* Stated problem
Reproduce the records word for word, starting at the line that contains "Task: Open the folder file browser icon" and continuing through the end of the records, with both ends included. Omit the pictures from your copy.

## Begin Data provided

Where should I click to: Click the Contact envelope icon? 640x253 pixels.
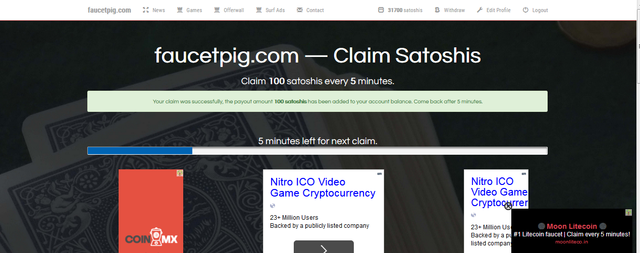click(x=300, y=10)
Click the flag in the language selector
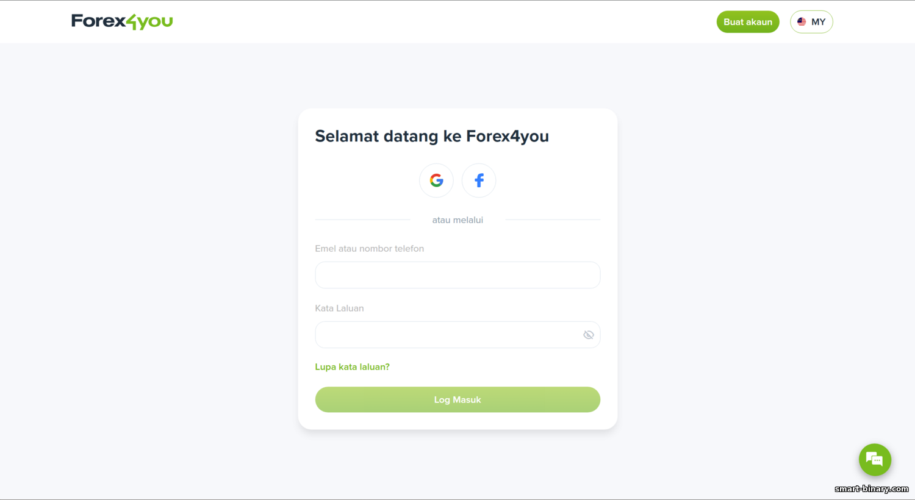The image size is (915, 500). coord(802,22)
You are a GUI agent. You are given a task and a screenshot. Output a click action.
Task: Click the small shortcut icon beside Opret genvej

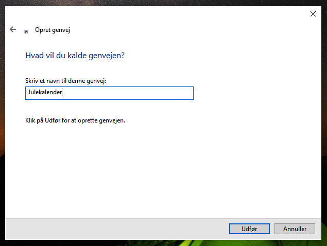26,31
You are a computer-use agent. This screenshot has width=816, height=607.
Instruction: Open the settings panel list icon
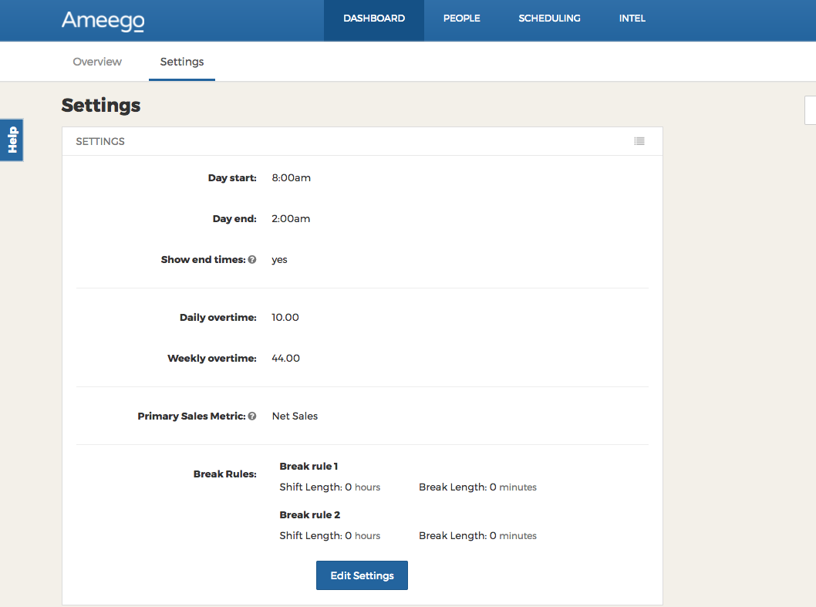click(639, 141)
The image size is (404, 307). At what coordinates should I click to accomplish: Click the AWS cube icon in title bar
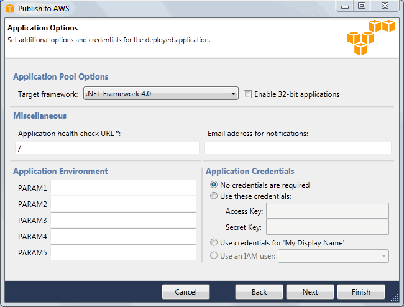point(9,9)
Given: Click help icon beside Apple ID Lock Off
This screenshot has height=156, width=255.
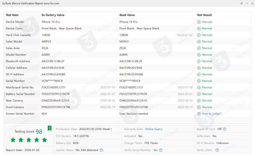Looking at the screenshot, I should coord(224,129).
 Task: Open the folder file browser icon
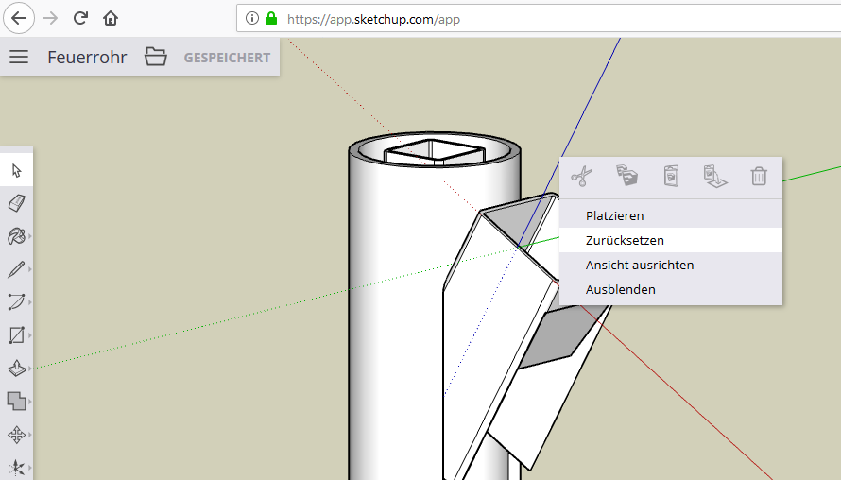(156, 57)
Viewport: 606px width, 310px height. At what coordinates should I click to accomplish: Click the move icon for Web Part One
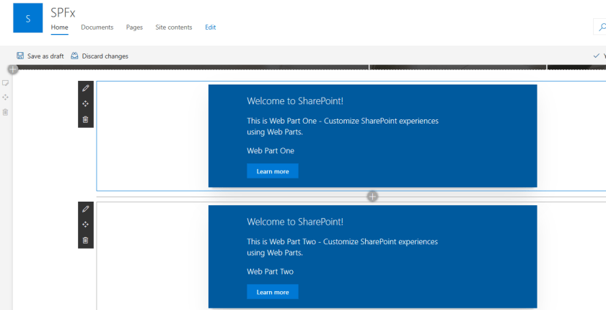pyautogui.click(x=86, y=104)
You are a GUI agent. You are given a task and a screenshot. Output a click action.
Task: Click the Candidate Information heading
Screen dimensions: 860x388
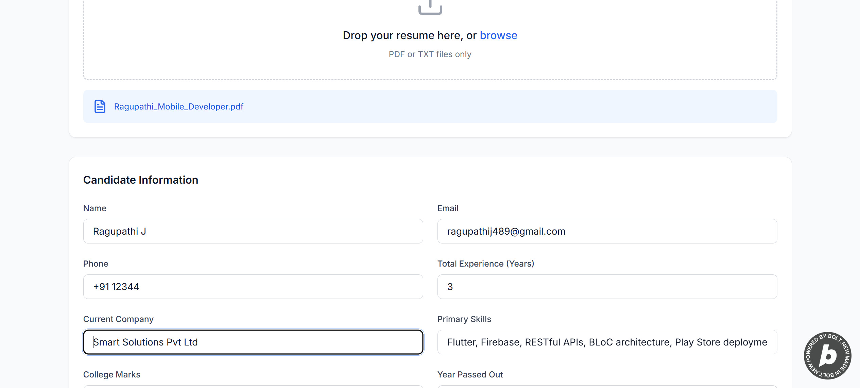tap(140, 180)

## End Data provided

* Full response
 Task: Open the folder file browser icon
(156, 57)
Viewport: 606px width, 310px height. At what coordinates should I click to accomplish: Click the move icon for Web Part One
pyautogui.click(x=86, y=104)
You are a GUI agent. You are given a task and a screenshot. Output a click action.
Task: Click the Candidate Information heading
Screen dimensions: 860x388
tap(140, 180)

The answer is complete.